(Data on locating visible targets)
-- Start --

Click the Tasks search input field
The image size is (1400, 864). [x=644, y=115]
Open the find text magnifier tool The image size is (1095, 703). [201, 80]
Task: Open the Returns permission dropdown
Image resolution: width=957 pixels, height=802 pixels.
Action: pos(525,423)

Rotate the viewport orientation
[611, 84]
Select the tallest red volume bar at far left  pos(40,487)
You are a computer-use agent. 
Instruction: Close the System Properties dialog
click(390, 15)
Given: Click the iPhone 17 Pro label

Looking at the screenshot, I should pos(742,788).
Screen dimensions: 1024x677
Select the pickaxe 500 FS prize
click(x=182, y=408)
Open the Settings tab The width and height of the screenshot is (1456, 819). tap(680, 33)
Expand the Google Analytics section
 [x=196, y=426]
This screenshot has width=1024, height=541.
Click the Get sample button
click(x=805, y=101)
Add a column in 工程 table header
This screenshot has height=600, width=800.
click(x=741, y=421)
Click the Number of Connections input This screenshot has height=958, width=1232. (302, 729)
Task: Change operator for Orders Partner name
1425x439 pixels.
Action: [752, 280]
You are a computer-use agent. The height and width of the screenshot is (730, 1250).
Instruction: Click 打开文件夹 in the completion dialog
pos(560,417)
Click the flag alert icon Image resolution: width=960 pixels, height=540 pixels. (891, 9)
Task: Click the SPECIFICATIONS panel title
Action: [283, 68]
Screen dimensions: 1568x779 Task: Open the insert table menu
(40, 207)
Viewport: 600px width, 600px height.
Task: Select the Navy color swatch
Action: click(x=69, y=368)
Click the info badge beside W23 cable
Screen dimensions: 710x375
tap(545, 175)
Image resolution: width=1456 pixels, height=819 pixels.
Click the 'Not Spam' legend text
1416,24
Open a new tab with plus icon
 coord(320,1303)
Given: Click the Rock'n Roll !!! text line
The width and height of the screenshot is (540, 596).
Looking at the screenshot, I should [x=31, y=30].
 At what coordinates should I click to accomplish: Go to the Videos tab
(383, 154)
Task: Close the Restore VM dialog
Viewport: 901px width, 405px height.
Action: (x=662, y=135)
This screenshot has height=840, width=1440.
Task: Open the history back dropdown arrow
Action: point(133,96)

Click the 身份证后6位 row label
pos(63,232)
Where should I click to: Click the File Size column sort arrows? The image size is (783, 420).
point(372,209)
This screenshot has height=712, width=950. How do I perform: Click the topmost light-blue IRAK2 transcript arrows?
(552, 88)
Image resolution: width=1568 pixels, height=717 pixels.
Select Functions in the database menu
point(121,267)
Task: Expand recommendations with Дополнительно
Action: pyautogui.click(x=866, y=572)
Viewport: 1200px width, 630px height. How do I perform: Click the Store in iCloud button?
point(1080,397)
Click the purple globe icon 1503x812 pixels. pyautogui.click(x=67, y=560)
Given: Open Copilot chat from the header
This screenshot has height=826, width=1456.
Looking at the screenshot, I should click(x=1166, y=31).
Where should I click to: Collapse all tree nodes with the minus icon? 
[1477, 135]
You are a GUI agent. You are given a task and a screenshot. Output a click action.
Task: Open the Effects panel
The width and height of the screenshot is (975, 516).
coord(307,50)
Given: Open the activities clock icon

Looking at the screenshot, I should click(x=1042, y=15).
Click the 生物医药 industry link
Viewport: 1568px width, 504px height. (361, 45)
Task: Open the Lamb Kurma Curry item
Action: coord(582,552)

-- End --

WHAT IS NEEDED:
Print every line of the material above without any changes.

EXERCISE ANSWER:
Click the Tasks search input field
The image size is (1400, 864). [x=644, y=115]
Open the find text magnifier tool The image size is (1095, 703). [201, 80]
Task: Open the Returns permission dropdown
Image resolution: width=957 pixels, height=802 pixels.
Action: pos(525,423)

Rotate the viewport orientation
[611, 84]
Select the tallest red volume bar at far left  pos(40,487)
You are a computer-use agent. 
Instruction: Close the System Properties dialog
click(390, 15)
Given: Click the iPhone 17 Pro label

Looking at the screenshot, I should pos(742,788).
Screen dimensions: 1024x677
Select the pickaxe 500 FS prize
click(x=182, y=408)
Open the Settings tab The width and height of the screenshot is (1456, 819). tap(680, 33)
Expand the Google Analytics section
 [x=196, y=426]
This screenshot has width=1024, height=541.
Click the Get sample button
click(x=805, y=101)
Add a column in 工程 table header
This screenshot has height=600, width=800.
click(x=741, y=421)
Click the Number of Connections input This screenshot has height=958, width=1232. (302, 729)
Task: Change operator for Orders Partner name
1425x439 pixels.
Action: [752, 280]
You are a computer-use agent. The height and width of the screenshot is (730, 1250).
Instruction: Click 打开文件夹 in the completion dialog
pos(560,417)
Click the flag alert icon Image resolution: width=960 pixels, height=540 pixels. (891, 9)
Task: Click the SPECIFICATIONS panel title
Action: [283, 68]
Screen dimensions: 1568x779 Task: Open the insert table menu
(40, 207)
Viewport: 600px width, 600px height.
Task: Select the Navy color swatch
Action: click(x=69, y=368)
Click the info badge beside W23 cable
Screen dimensions: 710x375
tap(545, 175)
Image resolution: width=1456 pixels, height=819 pixels.
Click the 'Not Spam' legend text
1416,24
Open a new tab with plus icon
 coord(320,1303)
Given: Click the Rock'n Roll !!! text line
The width and height of the screenshot is (540, 596).
Looking at the screenshot, I should [x=31, y=30].
 At what coordinates should I click to accomplish: Go to the Videos tab
(383, 154)
Task: Close the Restore VM dialog
Viewport: 901px width, 405px height.
Action: (x=662, y=135)
This screenshot has height=840, width=1440.
Task: Open the history back dropdown arrow
Action: point(133,96)

Click the 身份证后6位 row label
pos(63,232)
Where should I click to: Click the File Size column sort arrows? The image size is (783, 420).
point(372,209)
This screenshot has height=712, width=950. How do I perform: Click the topmost light-blue IRAK2 transcript arrows?
(552, 88)
Image resolution: width=1568 pixels, height=717 pixels.
Select Functions in the database menu
point(121,267)
Task: Expand recommendations with Дополнительно
Action: pyautogui.click(x=866, y=572)
Viewport: 1200px width, 630px height. How do I perform: Click the Store in iCloud button?
point(1080,397)
Click the purple globe icon 1503x812 pixels. pyautogui.click(x=67, y=560)
Given: Open Copilot chat from the header
This screenshot has height=826, width=1456.
Looking at the screenshot, I should click(x=1166, y=31).
Where should I click to: Collapse all tree nodes with the minus icon? 
[1477, 135]
You are a GUI agent. You are given a task and a screenshot. Output a click action.
Task: Open the Effects panel
The width and height of the screenshot is (975, 516).
coord(307,50)
Given: Open the activities clock icon

Looking at the screenshot, I should click(x=1042, y=15).
Click the 生物医药 industry link
Viewport: 1568px width, 504px height. (361, 45)
Task: Open the Lamb Kurma Curry item
Action: coord(582,552)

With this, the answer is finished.